We had recently conducted a similar program successfully in Africa called ‘Africa Code Week’, wherein we created half a million employable opportunities across 30 countries in the continent. Our objective is to conduct three full levels of digital training programs for the youth, which will make them employable. Children, women, differently-abled citizens will also be trained under this program. This is a first-of-its-kind campaign. There are 1000s of digital literacy programs already in the country, but what makes Code Unnati stand out is that unlike other programs where free laptops and basic training sessions are given out, Code Unnati goes far beyond that- it helps create employable opportunities especially in new areas of the industry. Like many nations with digital economy or Industry 4.0 that we’ve seen, there are jobs that would possibly get automated in the future. But at the same time, a lot more new jobs will be created. For example in India, Uber and Ola made the business of cab aggregations easier. While it may have affected the jobs of kaali-peeli taxis, it did create numerous employment opportunities for skilled drivers. And these drivers did not go through any formal classroom-style digital education, which may have probably failed. They learnt the digital part of the business through touch-and-feel experiential learning. The format and the pedagogy are completely different. Similarly, businesses like Flipkart and Amazon in India created almost two million entrepreneurs who in turn, will employ almost ten million people in the coming years. And it’s the same story in healthcare, education even e-retail; these sectors are going to create a significant amount of career opportunities, perhaps even more in the core sectors.

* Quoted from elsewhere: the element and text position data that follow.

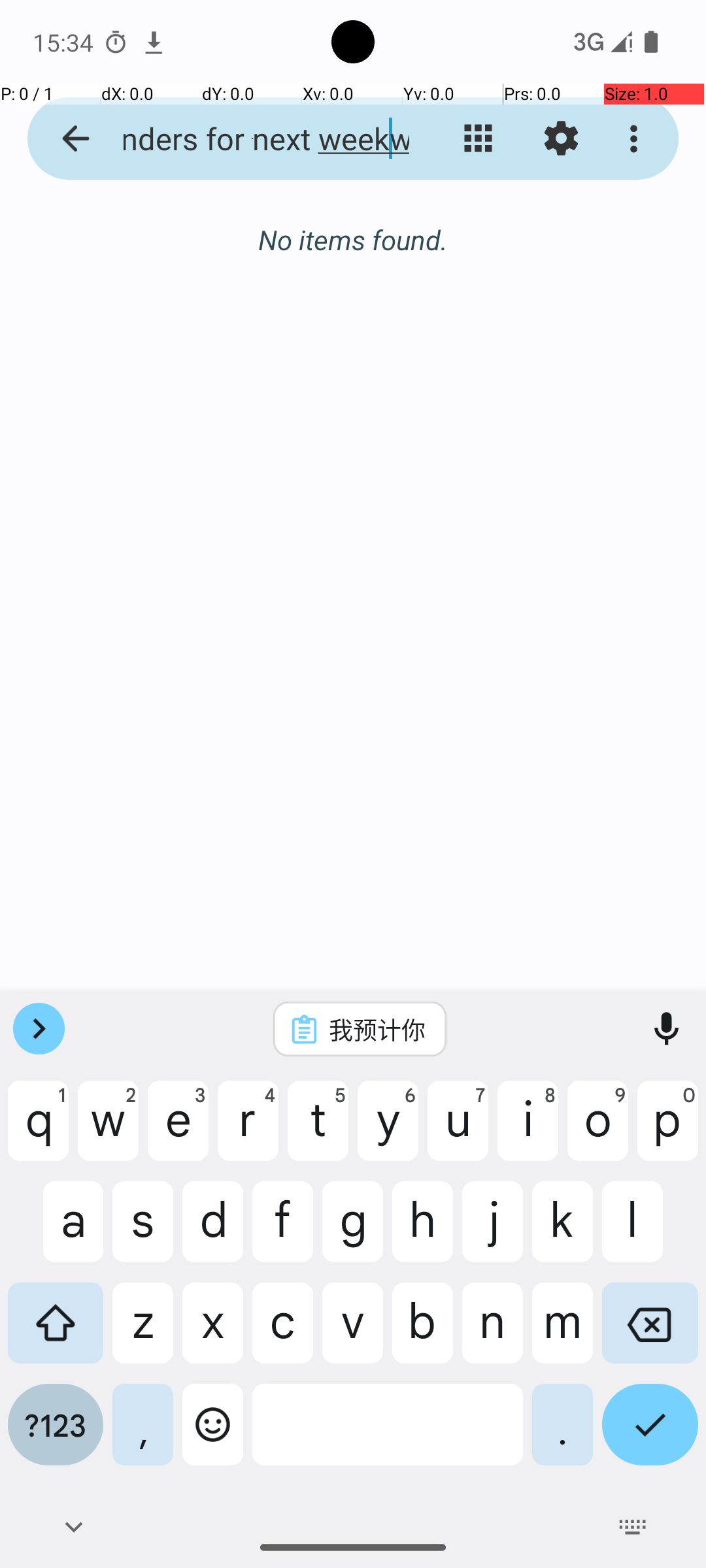
upcoming eventmeeting project deadline reminders for next weekwith teams this week Element type: android.widget.EditText (252, 138)
我预计你 Element type: android.widget.TextView (376, 1028)
Given the description of an element on the screen output the (x, y) to click on. 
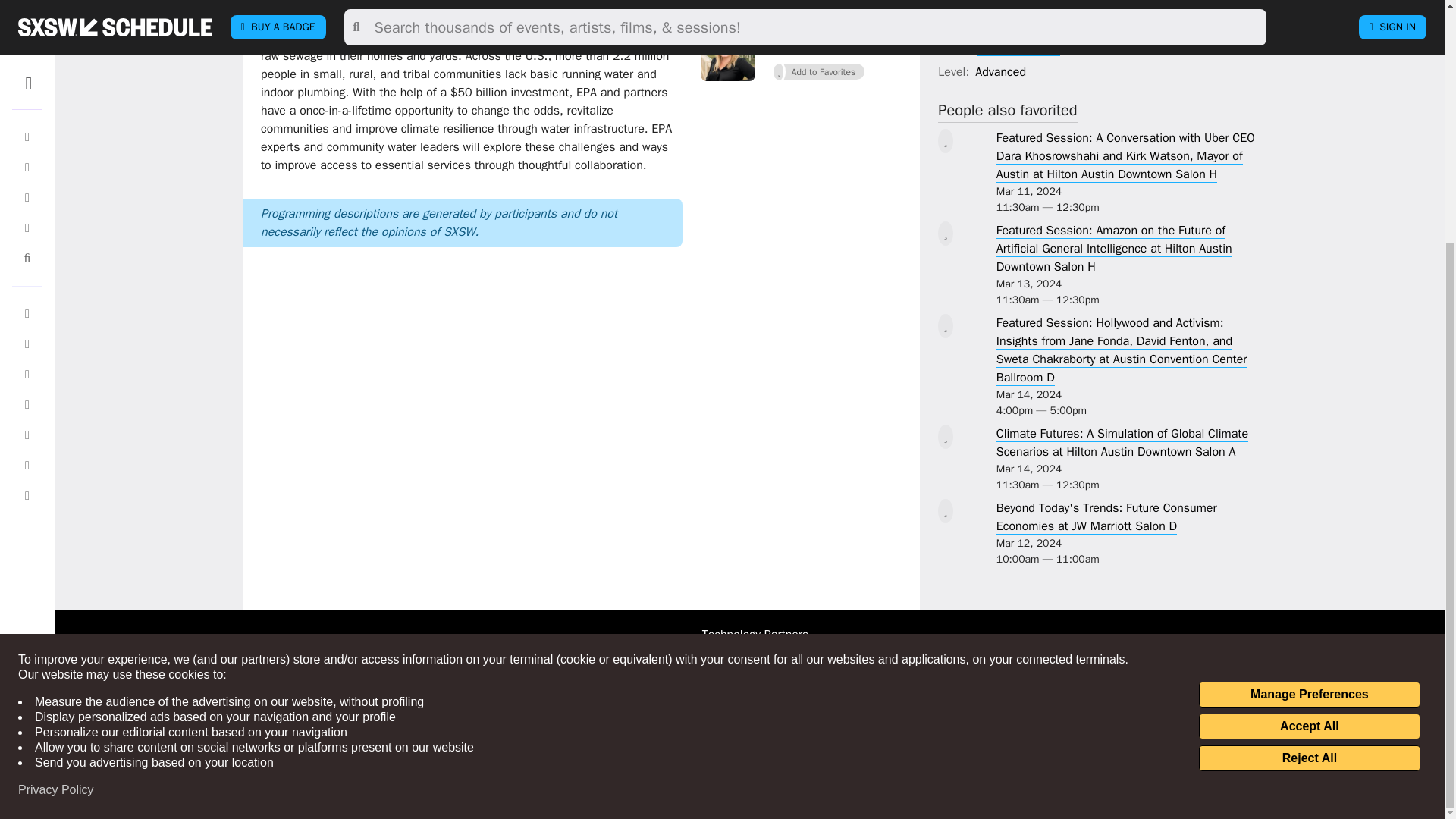
Sign In to add to your favorites. (818, 3)
Reject All (1309, 420)
Accept All (1309, 388)
Sign In to add to your favorites. (818, 71)
Manage Preferences (1309, 356)
Privacy Policy (55, 452)
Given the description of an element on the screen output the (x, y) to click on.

In the western world, we have seen smart manufacturing, digital farming or 3D printing with automated processes. On one end, this made a few jobs redundant but at the same time, they have created far more new opportunities. So unless both go hand-in-hand, it will continue to create employable opportunities. For a young economy like India’s, this will also create a significant challenge. And our effort is to get the corporate sector to collaborate and rise to this challenge.